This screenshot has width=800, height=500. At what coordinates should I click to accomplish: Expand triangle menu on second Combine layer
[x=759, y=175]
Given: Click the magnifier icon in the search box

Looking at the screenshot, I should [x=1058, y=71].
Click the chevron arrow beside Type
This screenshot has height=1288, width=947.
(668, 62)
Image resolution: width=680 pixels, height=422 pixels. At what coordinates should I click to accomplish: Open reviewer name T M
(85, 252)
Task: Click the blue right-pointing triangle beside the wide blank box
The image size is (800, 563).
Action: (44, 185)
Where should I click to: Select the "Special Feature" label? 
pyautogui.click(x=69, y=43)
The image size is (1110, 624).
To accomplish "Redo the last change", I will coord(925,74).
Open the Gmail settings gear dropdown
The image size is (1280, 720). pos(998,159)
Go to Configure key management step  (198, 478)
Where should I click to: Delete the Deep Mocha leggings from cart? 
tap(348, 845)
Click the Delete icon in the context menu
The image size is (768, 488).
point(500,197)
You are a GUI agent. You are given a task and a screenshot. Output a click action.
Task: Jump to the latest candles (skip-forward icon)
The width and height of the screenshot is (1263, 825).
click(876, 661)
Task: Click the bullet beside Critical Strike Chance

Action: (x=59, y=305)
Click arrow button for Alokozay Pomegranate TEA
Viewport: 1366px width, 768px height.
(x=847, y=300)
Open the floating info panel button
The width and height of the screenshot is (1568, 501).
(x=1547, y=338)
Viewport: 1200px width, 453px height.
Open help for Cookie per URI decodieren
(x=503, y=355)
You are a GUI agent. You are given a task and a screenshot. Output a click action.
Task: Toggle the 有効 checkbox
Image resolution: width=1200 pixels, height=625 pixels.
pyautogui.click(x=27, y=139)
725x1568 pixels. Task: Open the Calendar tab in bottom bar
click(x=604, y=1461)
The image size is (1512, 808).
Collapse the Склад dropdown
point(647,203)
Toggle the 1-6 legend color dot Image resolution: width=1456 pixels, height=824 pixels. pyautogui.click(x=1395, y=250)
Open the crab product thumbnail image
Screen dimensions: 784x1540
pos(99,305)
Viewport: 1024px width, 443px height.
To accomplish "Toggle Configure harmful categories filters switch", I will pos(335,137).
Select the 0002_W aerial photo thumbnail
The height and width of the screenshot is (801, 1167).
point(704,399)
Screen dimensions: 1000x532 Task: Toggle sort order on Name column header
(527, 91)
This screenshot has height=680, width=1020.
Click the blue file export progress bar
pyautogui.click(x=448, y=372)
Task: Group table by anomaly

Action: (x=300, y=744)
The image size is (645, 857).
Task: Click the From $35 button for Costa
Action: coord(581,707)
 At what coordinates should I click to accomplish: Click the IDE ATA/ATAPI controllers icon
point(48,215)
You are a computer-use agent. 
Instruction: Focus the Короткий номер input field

══════════════════════════════

_Your goal_: Output the first line of the entries above and every line after it, exactly as written, ending with the line that contains "Click the Delete icon in the context menu".

_Answer to the exercise_:
This screenshot has width=800, height=500. At what coordinates should I click to accomplish: Expand triangle menu on second Combine layer
[x=759, y=175]
Given: Click the magnifier icon in the search box

Looking at the screenshot, I should [x=1058, y=71].
Click the chevron arrow beside Type
This screenshot has height=1288, width=947.
(668, 62)
Image resolution: width=680 pixels, height=422 pixels. At what coordinates should I click to accomplish: Open reviewer name T M
(85, 252)
Task: Click the blue right-pointing triangle beside the wide blank box
The image size is (800, 563).
Action: (44, 185)
Where should I click to: Select the "Special Feature" label? 
pyautogui.click(x=69, y=43)
The image size is (1110, 624).
To accomplish "Redo the last change", I will coord(925,74).
Open the Gmail settings gear dropdown
The image size is (1280, 720). pos(998,159)
Go to Configure key management step  (198, 478)
Where should I click to: Delete the Deep Mocha leggings from cart? 
tap(348, 845)
Click the Delete icon in the context menu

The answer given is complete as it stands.